── Supplied records
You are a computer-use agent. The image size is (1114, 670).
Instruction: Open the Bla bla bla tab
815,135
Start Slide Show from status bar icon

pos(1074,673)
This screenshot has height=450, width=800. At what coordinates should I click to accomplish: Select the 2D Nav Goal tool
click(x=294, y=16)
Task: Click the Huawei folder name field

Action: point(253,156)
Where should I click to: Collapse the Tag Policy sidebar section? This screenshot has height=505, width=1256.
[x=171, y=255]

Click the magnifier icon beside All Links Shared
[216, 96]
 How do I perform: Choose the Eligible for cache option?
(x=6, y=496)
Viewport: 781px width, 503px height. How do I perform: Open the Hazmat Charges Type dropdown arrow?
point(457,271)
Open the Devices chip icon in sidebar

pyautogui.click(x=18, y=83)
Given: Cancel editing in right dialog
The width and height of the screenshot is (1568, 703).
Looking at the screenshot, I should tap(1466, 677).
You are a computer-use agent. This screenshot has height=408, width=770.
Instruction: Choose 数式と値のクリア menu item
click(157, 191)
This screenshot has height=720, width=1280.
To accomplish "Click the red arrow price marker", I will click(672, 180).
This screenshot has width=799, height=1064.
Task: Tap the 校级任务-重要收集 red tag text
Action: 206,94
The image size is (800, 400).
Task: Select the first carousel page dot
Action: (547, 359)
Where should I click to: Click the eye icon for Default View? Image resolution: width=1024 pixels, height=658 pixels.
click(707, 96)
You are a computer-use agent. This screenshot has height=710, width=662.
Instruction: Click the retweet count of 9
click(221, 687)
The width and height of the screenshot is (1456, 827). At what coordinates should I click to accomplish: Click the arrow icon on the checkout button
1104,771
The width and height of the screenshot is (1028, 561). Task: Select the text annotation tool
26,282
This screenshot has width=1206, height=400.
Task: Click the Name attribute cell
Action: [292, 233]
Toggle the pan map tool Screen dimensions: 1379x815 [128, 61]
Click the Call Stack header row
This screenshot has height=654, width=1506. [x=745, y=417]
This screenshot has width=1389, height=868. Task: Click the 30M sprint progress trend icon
────
**Directions:** Exact copies of the lines from the one containing "The width and height of the screenshot is (1456, 827)." through the end of the listing, both included, are the only thing wanted.

**Result of the task:**
The width and height of the screenshot is (1456, 827). At what coordinates should I click to accomplish: Click the arrow icon on the checkout button
1104,771
The width and height of the screenshot is (1028, 561). Task: Select the text annotation tool
26,282
This screenshot has width=1206, height=400.
Task: Click the Name attribute cell
Action: [292, 233]
Toggle the pan map tool Screen dimensions: 1379x815 [128, 61]
Click the Call Stack header row
This screenshot has height=654, width=1506. [x=745, y=417]
This screenshot has width=1389, height=868. Task: Click the 30M sprint progress trend icon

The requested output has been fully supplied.